EXERCISE DIRECTIONS:
Each entry below is to be copied verbatim, with no line missing.

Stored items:
BEGIN

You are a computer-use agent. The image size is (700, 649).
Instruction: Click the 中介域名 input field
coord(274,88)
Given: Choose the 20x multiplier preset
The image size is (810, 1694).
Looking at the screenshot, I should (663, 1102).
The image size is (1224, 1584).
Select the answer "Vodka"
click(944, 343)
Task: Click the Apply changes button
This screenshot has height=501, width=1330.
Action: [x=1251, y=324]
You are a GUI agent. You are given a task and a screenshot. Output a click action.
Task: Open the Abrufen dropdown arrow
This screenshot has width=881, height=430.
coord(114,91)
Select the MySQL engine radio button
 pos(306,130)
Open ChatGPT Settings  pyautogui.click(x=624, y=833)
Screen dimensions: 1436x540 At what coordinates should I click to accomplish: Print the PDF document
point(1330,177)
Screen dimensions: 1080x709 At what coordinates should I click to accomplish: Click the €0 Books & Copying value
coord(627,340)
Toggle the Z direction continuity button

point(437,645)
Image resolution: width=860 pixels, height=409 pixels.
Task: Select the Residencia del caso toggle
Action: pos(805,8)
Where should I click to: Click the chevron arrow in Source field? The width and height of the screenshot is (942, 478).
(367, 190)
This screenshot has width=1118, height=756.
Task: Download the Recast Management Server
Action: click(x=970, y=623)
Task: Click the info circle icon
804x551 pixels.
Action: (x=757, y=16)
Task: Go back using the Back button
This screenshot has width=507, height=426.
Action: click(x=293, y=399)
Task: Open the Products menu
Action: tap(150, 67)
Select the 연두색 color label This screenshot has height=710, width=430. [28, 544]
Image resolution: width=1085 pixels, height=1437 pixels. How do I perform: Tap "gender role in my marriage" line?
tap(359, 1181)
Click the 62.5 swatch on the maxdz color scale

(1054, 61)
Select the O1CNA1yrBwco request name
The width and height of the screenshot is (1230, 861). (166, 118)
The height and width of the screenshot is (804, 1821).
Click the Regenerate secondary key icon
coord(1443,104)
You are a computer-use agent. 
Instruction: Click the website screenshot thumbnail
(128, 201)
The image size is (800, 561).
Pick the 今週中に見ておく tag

END

ANSWER FOR THIS EXERCISE:
You are a computer-use agent. The image size is (700, 649).
Instruction: Click the 中介域名 input field
coord(274,88)
Given: Choose the 20x multiplier preset
The image size is (810, 1694).
Looking at the screenshot, I should (663, 1102).
The image size is (1224, 1584).
Select the answer "Vodka"
click(944, 343)
Task: Click the Apply changes button
This screenshot has height=501, width=1330.
Action: [x=1251, y=324]
You are a GUI agent. You are given a task and a screenshot. Output a click action.
Task: Open the Abrufen dropdown arrow
This screenshot has width=881, height=430.
coord(114,91)
Select the MySQL engine radio button
 pos(306,130)
Open ChatGPT Settings  pyautogui.click(x=624, y=833)
Screen dimensions: 1436x540 At what coordinates should I click to accomplish: Print the PDF document
point(1330,177)
Screen dimensions: 1080x709 At what coordinates should I click to accomplish: Click the €0 Books & Copying value
coord(627,340)
Toggle the Z direction continuity button

point(437,645)
Image resolution: width=860 pixels, height=409 pixels.
Task: Select the Residencia del caso toggle
Action: pos(805,8)
Where should I click to: Click the chevron arrow in Source field? The width and height of the screenshot is (942, 478).
(367, 190)
This screenshot has width=1118, height=756.
Task: Download the Recast Management Server
Action: click(x=970, y=623)
Task: Click the info circle icon
804x551 pixels.
Action: (x=757, y=16)
Task: Go back using the Back button
This screenshot has width=507, height=426.
Action: click(x=293, y=399)
Task: Open the Products menu
Action: tap(150, 67)
Select the 연두색 color label This screenshot has height=710, width=430. [28, 544]
Image resolution: width=1085 pixels, height=1437 pixels. How do I perform: Tap "gender role in my marriage" line?
tap(359, 1181)
Click the 62.5 swatch on the maxdz color scale

(1054, 61)
Select the O1CNA1yrBwco request name
The width and height of the screenshot is (1230, 861). (166, 118)
The height and width of the screenshot is (804, 1821).
Click the Regenerate secondary key icon
coord(1443,104)
You are a computer-use agent. 
Instruction: Click the website screenshot thumbnail
(128, 201)
The image size is (800, 561).
Pick the 今週中に見ておく tag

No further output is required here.